Review: ‘Sehnsucht’ Navigates the Inexact Science of Nostalgia

Review: ‘Sehnsucht’ Navigates the Inexact Science of Nostalgia

Basket and Ink, loincloth-clad women of the Stone Age, are sitting around the cave feeling wistful for a simpler time — before clothing, community and social taboos came along and ruined everything.

“You could kill anyone,” Ink remembers fondly.

“I really miss what it felt like to bash another person’s brains out,” Basket says, relish in her voice.
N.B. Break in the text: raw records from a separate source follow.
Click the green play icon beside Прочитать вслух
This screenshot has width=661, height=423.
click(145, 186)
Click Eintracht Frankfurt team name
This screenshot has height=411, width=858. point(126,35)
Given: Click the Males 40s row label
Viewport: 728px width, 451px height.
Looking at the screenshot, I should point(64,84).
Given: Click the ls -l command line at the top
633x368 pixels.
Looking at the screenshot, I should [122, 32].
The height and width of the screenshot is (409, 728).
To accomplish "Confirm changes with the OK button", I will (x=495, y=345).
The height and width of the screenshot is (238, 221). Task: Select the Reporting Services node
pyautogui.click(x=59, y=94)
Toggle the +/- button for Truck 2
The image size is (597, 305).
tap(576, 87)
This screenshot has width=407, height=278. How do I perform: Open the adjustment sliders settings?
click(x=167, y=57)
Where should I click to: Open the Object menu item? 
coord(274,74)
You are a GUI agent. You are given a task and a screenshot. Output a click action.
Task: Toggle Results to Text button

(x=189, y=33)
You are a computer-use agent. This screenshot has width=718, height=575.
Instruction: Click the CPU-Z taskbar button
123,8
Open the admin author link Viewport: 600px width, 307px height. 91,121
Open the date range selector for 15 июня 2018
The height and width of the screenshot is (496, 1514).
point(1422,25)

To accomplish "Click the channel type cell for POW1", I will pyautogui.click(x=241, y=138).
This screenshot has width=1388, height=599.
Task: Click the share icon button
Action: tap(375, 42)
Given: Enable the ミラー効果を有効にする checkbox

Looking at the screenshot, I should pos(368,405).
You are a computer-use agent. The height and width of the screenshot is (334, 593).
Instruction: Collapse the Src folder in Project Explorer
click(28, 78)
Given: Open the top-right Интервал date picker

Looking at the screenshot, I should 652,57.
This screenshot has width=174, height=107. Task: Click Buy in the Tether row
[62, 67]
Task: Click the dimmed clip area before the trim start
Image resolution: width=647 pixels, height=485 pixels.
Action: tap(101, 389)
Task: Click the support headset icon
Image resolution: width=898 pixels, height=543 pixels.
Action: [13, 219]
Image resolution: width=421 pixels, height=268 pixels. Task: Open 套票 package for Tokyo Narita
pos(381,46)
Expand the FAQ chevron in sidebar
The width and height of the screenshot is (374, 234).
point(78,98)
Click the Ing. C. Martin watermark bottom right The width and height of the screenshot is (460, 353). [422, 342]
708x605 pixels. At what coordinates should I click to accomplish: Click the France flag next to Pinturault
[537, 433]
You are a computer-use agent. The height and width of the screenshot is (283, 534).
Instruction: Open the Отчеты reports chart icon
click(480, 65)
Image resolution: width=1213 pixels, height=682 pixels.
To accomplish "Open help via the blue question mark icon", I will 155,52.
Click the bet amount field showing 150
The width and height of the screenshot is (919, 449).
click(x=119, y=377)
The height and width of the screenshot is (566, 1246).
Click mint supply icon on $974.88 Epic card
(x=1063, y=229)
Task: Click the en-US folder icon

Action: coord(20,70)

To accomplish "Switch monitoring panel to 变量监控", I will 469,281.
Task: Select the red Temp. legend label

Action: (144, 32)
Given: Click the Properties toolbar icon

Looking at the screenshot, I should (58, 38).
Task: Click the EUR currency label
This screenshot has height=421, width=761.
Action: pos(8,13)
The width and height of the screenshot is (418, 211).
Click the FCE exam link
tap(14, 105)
Ah, nostalgia for a romanticized past. We have been indulging in it just about forever. In “Sehnsucht,” a dementedly daffy piece of fun from the theater company TV, at Jack, that yearning colors every moment, from the Neolithic era to the 17th century and right up to our time.

Written by Michael Norton, with Sarah Blush and Brian Bock, and directed by Ms. Blush, “Sehnsucht” is a series of three sketch-comedy-style vignettes performed by an excellent cast with did-they-really-just-do-that abandon.

Signaling the show’s silliness in the opening scene are over-the-top knitwear appendages by the costume designer, Christopher Metzger. Basket (Georgia Lee King) and Ink (Margaret Odette) wear enormous breasts; their hunter friend, Meat (Mr. Bock), gets formidable genitalia that his loincloth is no good at hiding.

There will be peeing, by the way. And, when time jumps and Swiss schoolchildren appear in their Tyrolean hats, a fair bit of vomiting — all commendably hilarious, particularly the nausea-fueled belches of little Luca (Mr. Bock).

When nostalgia (that’s what the show’s title means in German) sweeps through the children’s classroom in the late 1600s, their homesickness becomes a physical illness. Their teacher (Bree Elrod), who has lived in the same house all her life, seems to be the only one immune.

This is the longest scene in the play, and it gets a little baggy. That’s because poor sight lines occasionally leave spectators (I can’t have been the only one) with no clear view of the performers, who are low to the ground, their backs often facing the audience.

But once the teacher fetches a physician to tend to her ailing class, all is forgiven. Played with deadpan science-mindedness by a wonderfully cast Sean Carvajal (“Jesus Hopped the ‘A’ Train”), Doctor Hofer raises the comedic bar.

“Leech him up good,” he says, eyeing one student, and the teacher complies.

The most surprising element of “Sehnsucht,” because it’s such a counterpoint to the humor, is the music, written by Deepali Gupta and used sparingly. Each time the actors begun to sing, it introduces a wholly new dimension, their layered voices lovely and suffused with longing.

In the final vignette, two women sit on a beach, experiencing the sort of golden moment that they want to be sure they don’t forget.

“We could tell three people about our day,” Cynthia (Ms. Elrod) says. “At least one of them will remember it.”

“Or I could cut my arm with a seashell,” Lila (Peregrine Teng Heard) says, her face bright, like this might be a genius idea. “So it scars.”

O.K., so maybe humans are not great at savoring the present without ruining it. And, as Doctor Hofer says, “Nostalgia is an inexact science.” But “Sehnsucht” navigates it beautifully.

Running for only a few more performances, it will give you a warm glow in the fleeting moment it’s here, and in the depth of its young talent make you feel rosily optimistic about the future. This is the kind of memory you want to have.